Chlorine is produced almost entirely by electrolytic methods, primarily from aqueous solutions of alkali metal chlorides. In the electrolysis of brines, chlorine is produced at the anode, and hydrogen, together with an alkali metal hydroxide, such as sodium or potassium hydroxide, at the cathode. As the anode and cathode products must be kept separate, many cell designs have been developed. These designs have generally utilized either a diaphragm, or a mercury intermediate electrode to separate the anolyte and catholyte compartments.
In the diaphragm process, brine is fed continuously into the electrolytic cell and flows from the anode compartment through an asbestos diaphragm into the catholyte compartment which contains, for example, an iron cathode. To minimize back-diffusion and migration, the flow rate is always such that only part of the salt is converted. The hydrogen ions are discharged from the solution at the cathode, forming hydrogen gas and leaving hydroxyl ions. This catholyte solution, which contains sodium hydroxide and unchanged sodium chloride, is evaporated to obtain the sodium hydroxide. In the course of the evaporation the sodium chloride precipitates, is separated, redissolved, and sent back into the electrolytic cell. The function of the diaphragm is to maintain the level of concentration of alkali, to minimize the diffusional migration of hydroxyl ions into the anolyte and to maintain separation of hydrogen and chlorine. The diaphragm should also have minimal electrical resistance.

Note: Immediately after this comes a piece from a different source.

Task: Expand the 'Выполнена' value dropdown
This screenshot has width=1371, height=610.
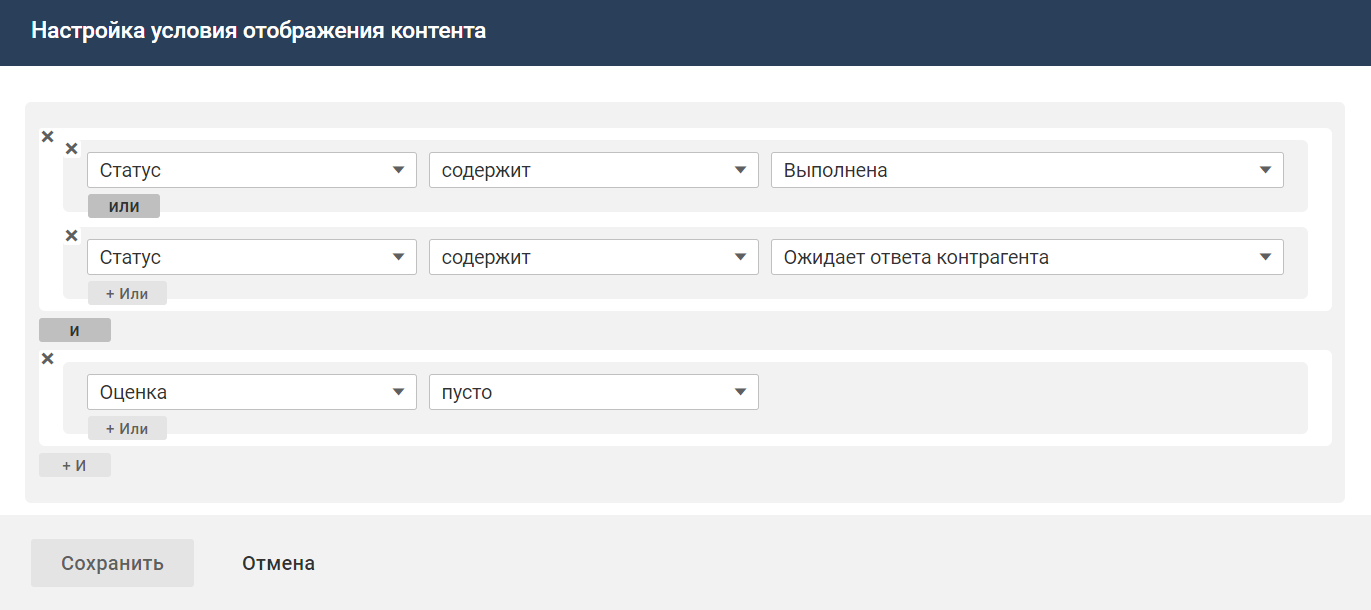Action: pyautogui.click(x=1027, y=170)
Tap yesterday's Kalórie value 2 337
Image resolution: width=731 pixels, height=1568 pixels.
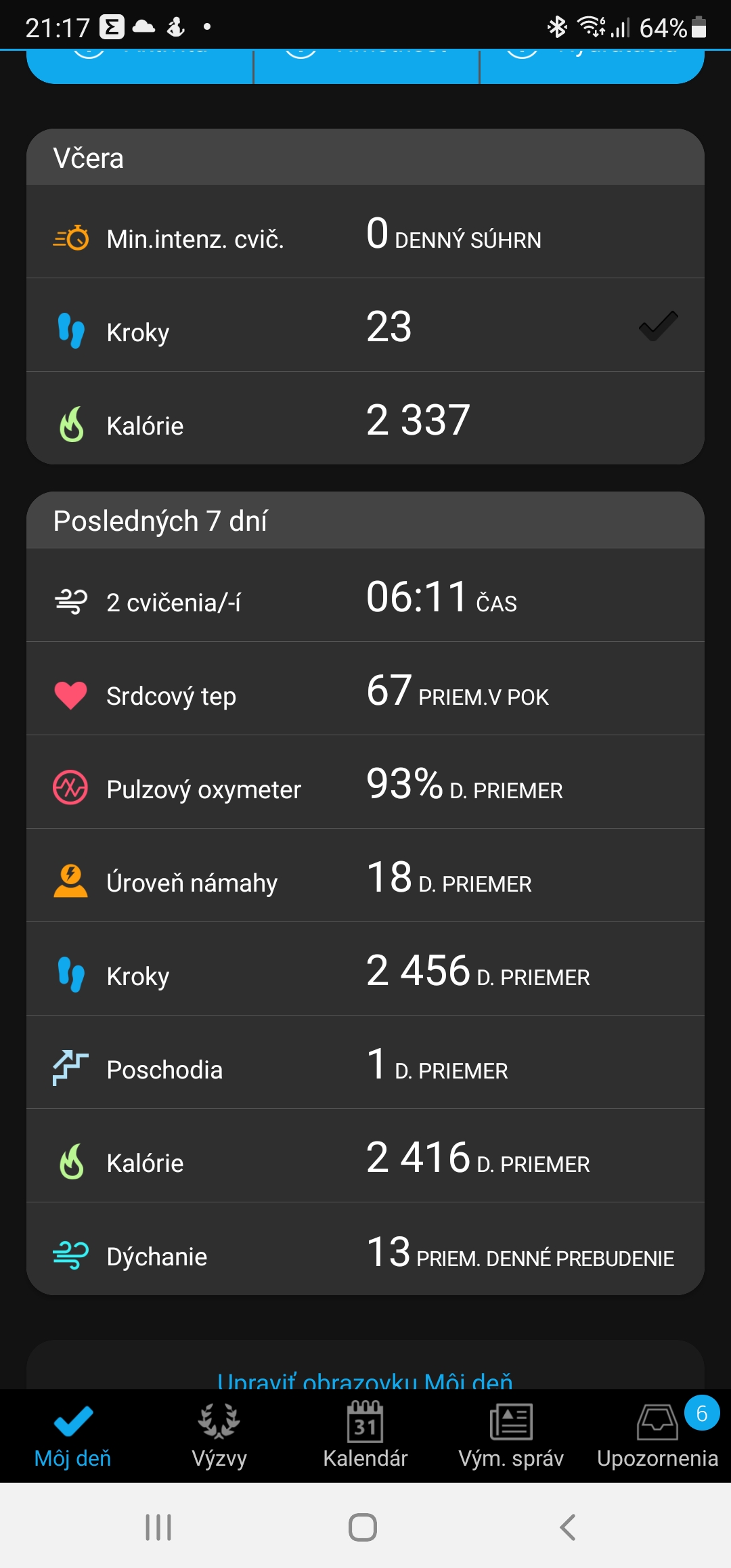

In the mercury electrode process, the cation, after discharge, forms an alloy or amalgam with mercury. The amalgam flows or is pumped to a separate chamber in which it is allowed to undergo galvanic reaction, most often with water, to form hydrogen and a comparatively strong sodium hydroxide solution containing almost no sodium chloride.
The diaphragm process is inherently cheaper than the mercury process, but as the former process does not provide chloride-free alkali, additional processing steps are necessary to purify and concentrate the alkali.
Substitution of an ion-exchange membrane material for the diaphragm has been proposed. Numerous membrane materials have been suggested. For example, membranes are described in U.S. Pat. Nos. 2,636,851; 2,967,807; 3,017,338; and British Pat. Nos. 1,184,321 and 1,199,952.
Such membranes are substantially impervious to hydraulic flow. During operation, brine is introduced into the anolyte compartment wherein chlorine is liberated. Then, in the case of a cation permselective membrane, sodium ions are transported across the membrane into the catholyte compartment. The concentration of the relatively pure caustic produced in the catholyte compartment is determined by the amount of water added to this compartment from an external source, and by migration of water, in the cell, i.e. osmosis and/or electro-osmosis. While operation of a membrane cell has many theoretical advantages, its commercial application to the production of chlorine and caustic has been hindered owing to the often erratic operating characteristics of the cells. A number of disadvantages have been present when using these membranes, including a relatively high electrical resistance, poor permselectivity and oxidative degeneration.
In membrane-type fuel cells, a fuel, such as hydrogen or a material which decomposes to hydrogen, is oxidized in an oxidation zone or chamber giving up electrons to an anode. The hydrogen ions formed migrate by means of an ion-exchange resin to the reduction zone or chamber where they combine with oxygen gas from an oxidant reduced at the cathode. Water, which contains a minor amount of a peroxide by-product, is discharged from the cell. Thus, both material and electrical charge balances are maintained as electrons flow from the anode to the cathode. This electron flow can be utilized to provide useful electrical energy. Numerous types of membranes have been proposed for use in fuel cells including polymers of .alpha., .beta., .beta.-trifluorostyrene (U.S. Pat. No. 3,341,366) and copolymers of trifluorovinyl sulfonic acid (British Pat. No. 1,184,321).
It is an object of this invention to provide an improved cation permselective membrane for use in chlor-alkali cells and fuel cells which has a low electrical resistance and a high resistance to hydroxyl migration. It is a further object to provide a membrane which is particularly resistant to oxidative degradation, particularly in chlorine and peroxide environments.
It is a still further object to provide chlor-alkali cells of the diaphragm type with improved electrical properties and which prevent chloride contamination of the catholyte material. And it is an object to provide improved fuel cells of the ion-exchange membrane type.
It is also an object of this invention to provide a novel method for the preparation of membranes and the use of such membranes in electrochemical cells. Further objects will become apparent to one skilled in the art from the following detailed specification and the appended claims.